JAYAPURA (Radio NZ International / France 24 / Pacific Media Watch): A West Papuan teacher who met with the two French journalists arrested last week has himself been arrested - without a warrant.
The Alliance of Democracy for Papua said that Areki Wanimbo, who is also a customary chief, was also initially denied access to a lawyer.
"Concern is growing for Wanimbo who was taken in by police without clear notice of what crime he is alleged to have committed," reported RNZI.
The Alliance said the arrest had given the false impression that Wanimbo and other West Papuans were criminals by association. This was because Indonesian police claimed that French mainstream journalists Thomas Dandois and Valentine Bourrat had been arrested on suspicion of "promoting instability and insecurity".
In fact, Dandois and Bourrat apparently angered the Indonesian government by investigating the poor living conditions of colonised West Papuans for France's Arte TV.
Dandois and Bourrat have been in custody for one week now. It is not known when they will be released.
Papua province police spokesman Sulistyo Pudjo Hartono told France 24 that the two could face up to five years in prison and a 500 million rupiah (US $42,000) fine.
Reporters Sans Frontieres and the International Federation of Journalists have called for them to be freed immediately.
Jayapura journalist Victor Mambor told a seminar in New Zealand earlier this month that there was still an effective ban on foreign journalists in West Papua.

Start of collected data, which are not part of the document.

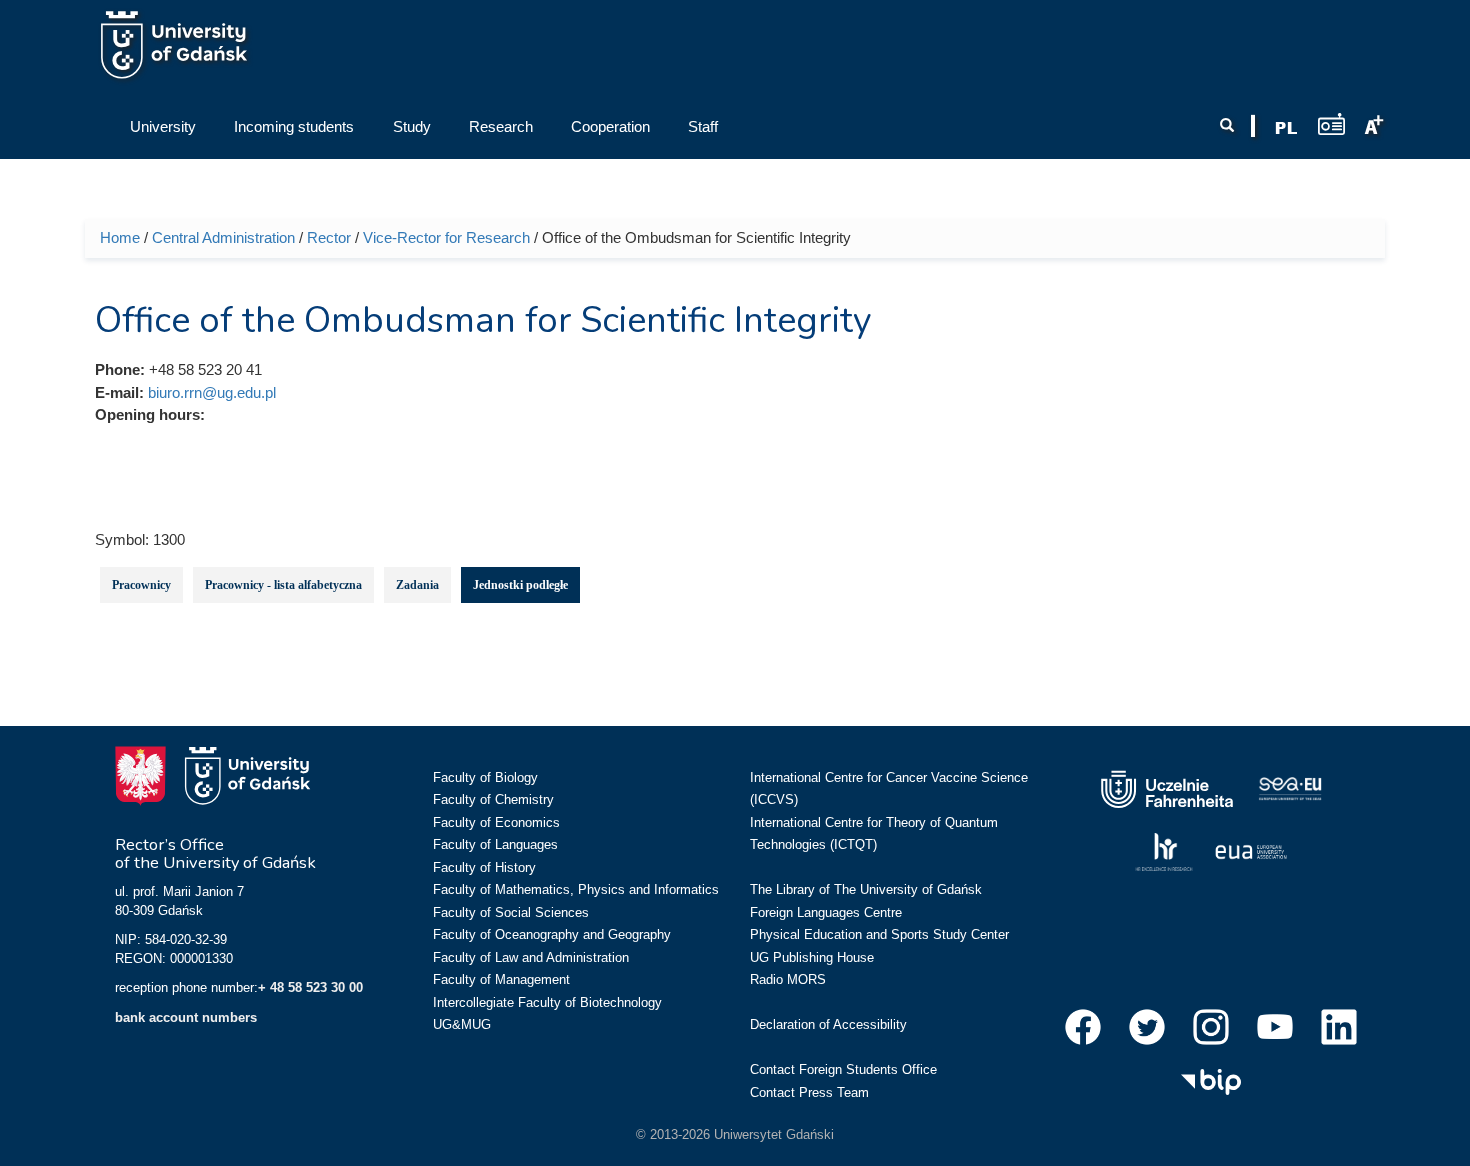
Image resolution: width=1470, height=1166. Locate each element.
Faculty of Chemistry (493, 799)
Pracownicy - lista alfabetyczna (283, 585)
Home (120, 237)
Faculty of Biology (485, 777)
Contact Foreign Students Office (843, 1069)
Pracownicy (141, 585)
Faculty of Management (501, 979)
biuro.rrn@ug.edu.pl (212, 392)
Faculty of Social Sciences (511, 912)
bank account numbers (186, 1017)
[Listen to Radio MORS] (1331, 123)
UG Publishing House (812, 957)
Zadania (417, 585)
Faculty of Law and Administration (531, 957)
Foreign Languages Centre (826, 912)
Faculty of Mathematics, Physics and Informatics (576, 889)
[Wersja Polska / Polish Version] (1286, 128)
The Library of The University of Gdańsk (866, 889)
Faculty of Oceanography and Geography (552, 934)
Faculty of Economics (496, 822)
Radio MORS (788, 979)
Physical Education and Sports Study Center (879, 934)
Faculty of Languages (495, 844)
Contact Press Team (809, 1092)
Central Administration (223, 237)
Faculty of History (484, 867)
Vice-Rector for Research (446, 237)
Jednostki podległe (520, 585)
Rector (329, 237)
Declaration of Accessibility (828, 1024)
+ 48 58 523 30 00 (310, 987)
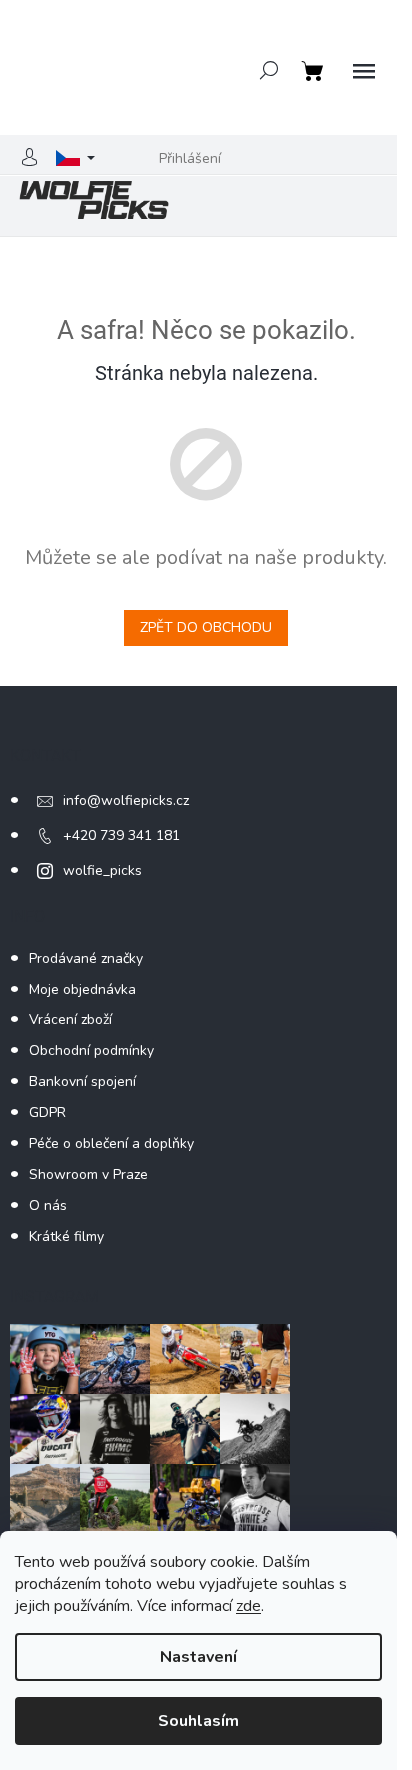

Foreign journalists had to be given special permits by the Indonesian regime and these were rarely granted for anything other than apolitical anthropological reporting.
Journalists who did get permits were trailed by Indonesian intelligence officers, whose accommodation and travel expenses were billed to their media houses.
The visa situation drove foreign journalists undercover. But it was forbidden for anyone entering West Papua on a tourist visa to report on the conditions there, Mambor said.
Independent New Zealand journalist Paul Bensemann, who last year reported undercover from West Papua, told PMW that constantly hiding from Indonesian police and intelligence operatives also meant that foreign journalists feared for the safety and wellbeing of their West Papuan sources.